Selection of presentation topic
The residents choose original articles of public health importance published within the past three years in indexed journals. Residents can also present their research work and experiences of placement done or training attended. Sometimes alumni of the program are invited to share important research they have conducted.
Structure of presentation
The resident first presents the rationale for choosing a particular topic by summarizing a background search indicating the global and local burden of the problem. Then the article is discussed according to Introduction, Methodology, Results, Discussion and Conclusion. Finally, a critique of the article is presented. The journal club coordinator facilitates discussion of strengths and weakness of the study.
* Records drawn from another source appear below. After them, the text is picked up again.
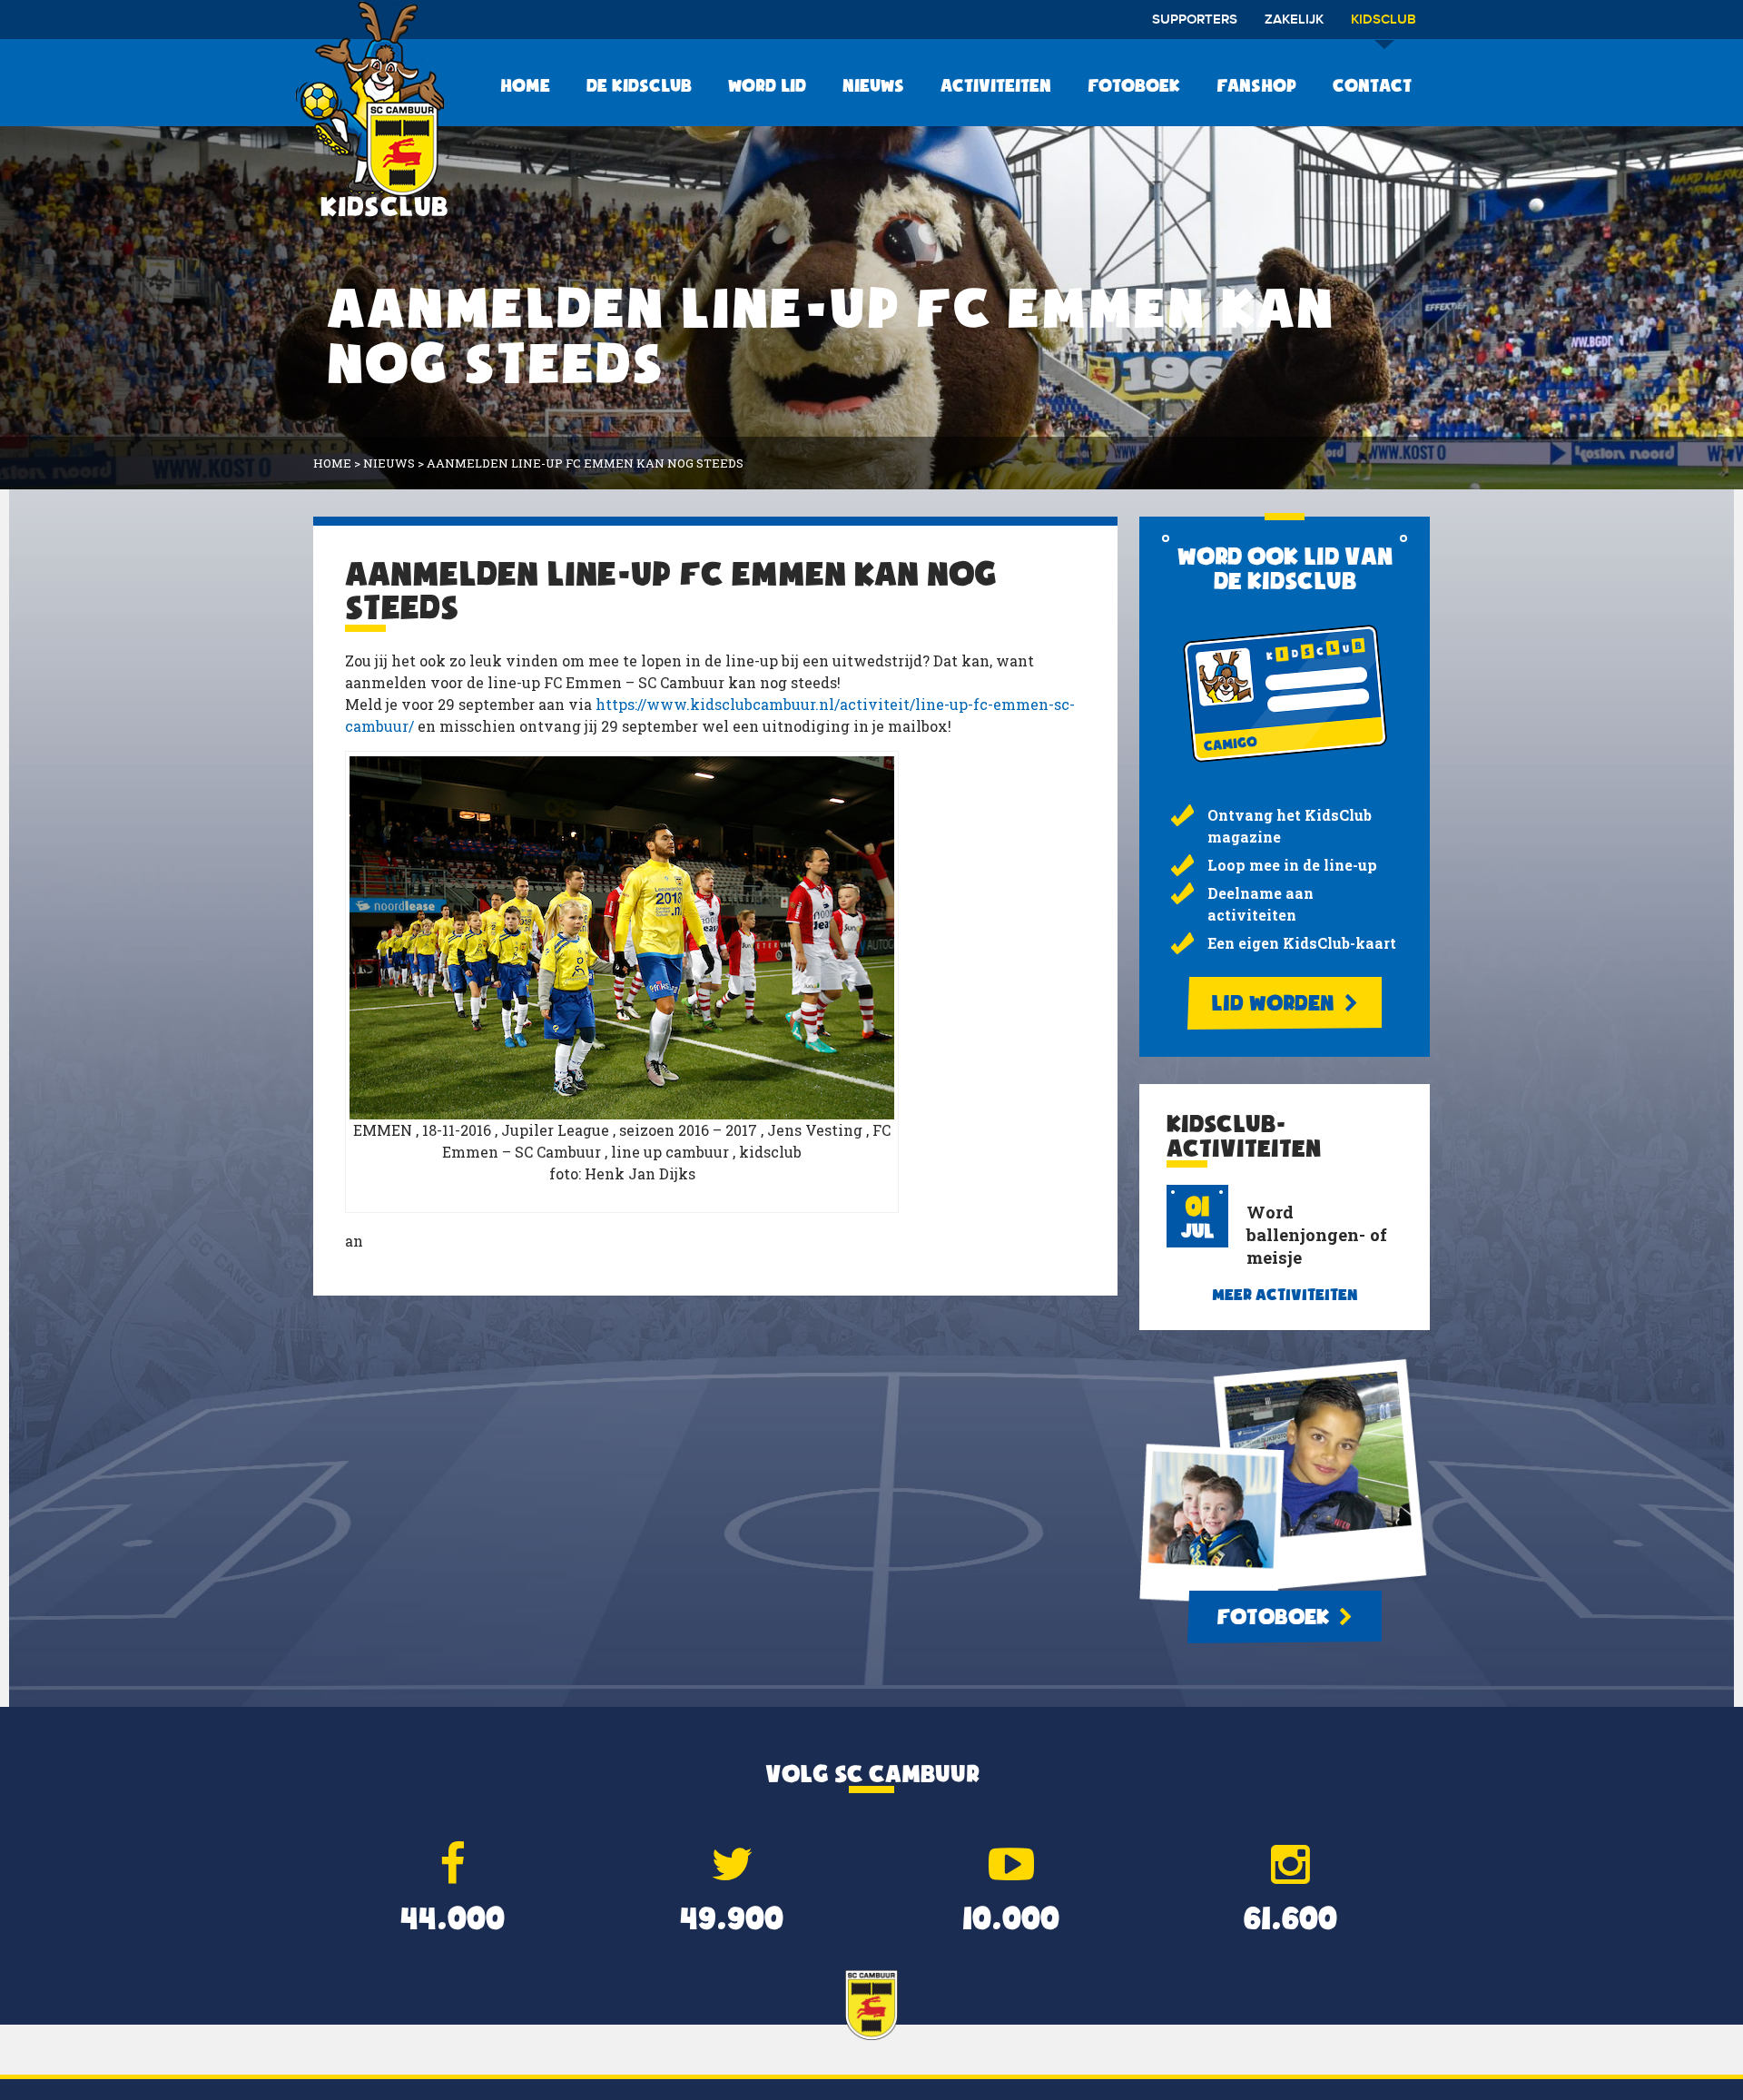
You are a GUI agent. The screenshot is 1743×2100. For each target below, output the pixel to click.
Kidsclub (1383, 20)
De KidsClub (639, 85)
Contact (1372, 85)
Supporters (1194, 20)
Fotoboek (1134, 85)
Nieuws (873, 85)
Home (525, 85)
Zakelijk (1294, 20)
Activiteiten (995, 85)
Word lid (767, 85)
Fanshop (1256, 85)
The issue is then related to the local context and possible solutions discussed. Residency faculty supervises the session and provides feedback.
The presenting resident is evaluated by the faculty and senior residents on a standard evaluation form containing ten areas including the degree to which problem background relevant to Pakistan was provided, whether the resident was able to apply the article's information to a relevant context, and whether responses to queries were answered satisfactorily. Evaluations are compiled quarterly and are included in the overall evaluation of the resident.